In the 1970s CPUs still had wildly different approaches to basic features, with the Intel 8086 being one of them. Whereas the 6502 used separate circuits for operations, and the Intel 8085 a clump of reconfigurable gates, the 8086 uses microcode that configures the ALU along with two lookup tables. This complexity is one of the reasons why the Intel 8086 is so unique, with [Ken Shirriff] taking an in-depth look at its workings on a functional and die-level.
These lookup tables are used for the ALU configuration – as in the above schematic – making for a very flexible but also complex system, where the same microcode can be used by multiple instructions. This is effectively the very definition of a CISC-style processor, a legacy that the x86 ISA would carry with it even if the x86 CPUs today are internally more RISC-like. Decoding a single instruction and having it cascade into any of a variety of microcodes and control signals is very powerful, but comes with many trade-offs.
Of course, as semiconductor technology improved, along with design technologies, many of these trade-offs and disadvantages became less relevant. [Ken] also raises the interesting point that much of this ALU control technology is similar to that used in modern-day FPGAs, with their own reconfigurable logic using LUTs that allow for on-the-fly reconfiguration.

Modern x64 CPUs are pretty much ARM-like because it offers greater performance in daily applications and games.
I don’t get what you mean? X86 is still very CISC and the overheads of being CISC will always be present. CISC doesn’t mean slow nor power inefficient, especially today where inefficiencies are mostly non-architectural.
They’re RISC-CISC hybrids, I think. RISC core with a CISC front-end, in layman’s terms.
And this combo isn’t so bad, actually.
CISC instructions get broken down into smaller instructions which can be put into several pipelines, for parallel processing.
The really complex thing is cache coherency and predictions about which instruction or code sequence might be needed next.
A cache flush by a cache miss causes big performances penalty, maybe.
That’s why self-modifying code fell out of favor. It didn’t work efficiently on 486 and higher CPUs anymore.
The last true x86 CISC designs were the 286/386, perhaps.

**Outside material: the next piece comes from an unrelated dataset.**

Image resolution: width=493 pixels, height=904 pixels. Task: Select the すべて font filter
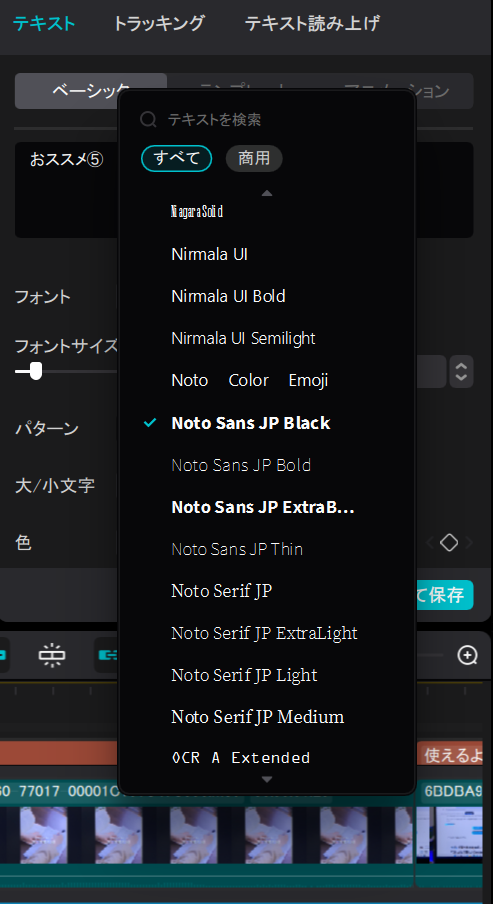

Though 386 systems often had external cache on motherboards by the 90s,
which suffered by cache misses by self-modifying code.
And 8086/8088 did address calculation in the ALU, which also was time consuming.

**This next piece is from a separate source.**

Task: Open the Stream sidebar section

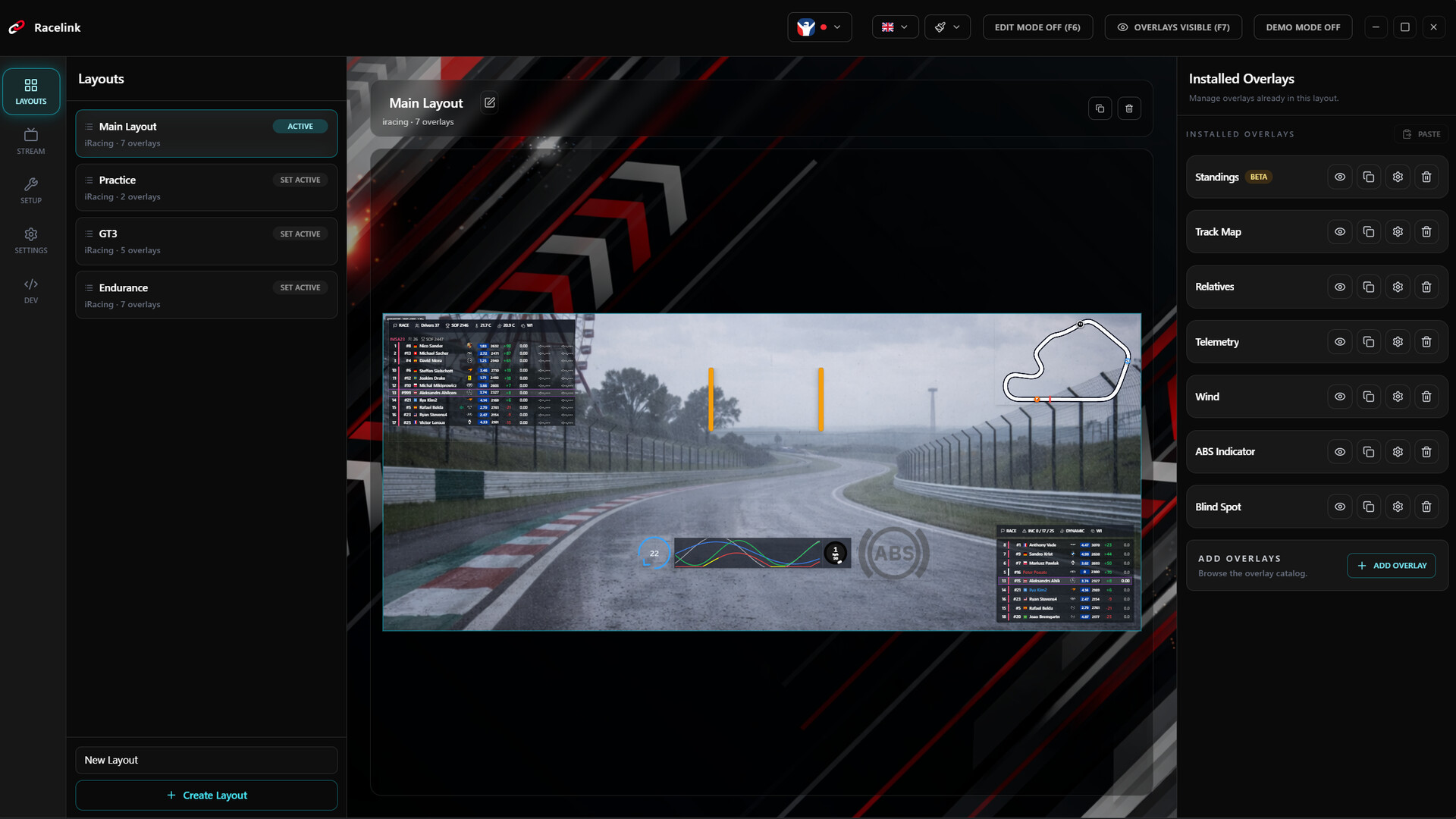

By contrast, the much more sophisticated 286 had a dedicated circuit for such calculations (it also had a real MMU by the way).
The 8018x and NEC V20/V30 maybe, as well, but I’m not sure right now.
All in all, the 8086 was “okay” though. Laughing about it wasn’t necessary. By mid-70s standards it was fairly descent, actually.
The crippled 8088 derivative was much worse (performance cut in half, behind 6510).
Still, I think the NEC V30 was the better overall design, though.
It compared to 8086 like the Z80 did to the ancient 8080.
If needed, the NEC also could “emulate” (mimic) 8080 instruction handling through a register renaming technique,
making it more of a true 8080 descendant than the original 8086, even.
Paradoxically, that means that the NEC V30 is processing things at a level closer to the “bare metal” than the 8086 (more native).
Especially if it does rely less on microcode (seems to be the case).
I know, it’s a bit of an unpopular opinion, maybe. 🙁
There’s more to it, maybe.
The x64 (or x64-2) architecture takes certain x86 features as given.
Such as the SIMD instructions MMX, SSE and so on. Which used to be optional extensions on x86.
By contrast, pure x86 applications did merely use 386/486 instructions most of time.
Many everyday Win32 applications such as WinAmp or Irfanview thus will keep running happily on a 486 PC with Windows 9x.
The Win64 builds are already utilizing extra instructions because of compiler defaults used for x64.
Another thing is high-level approach on OSes such as macOS or Windows.
Normal GUI-based applications don’t to make much calculations,
but make calls to the operating system, to libraries.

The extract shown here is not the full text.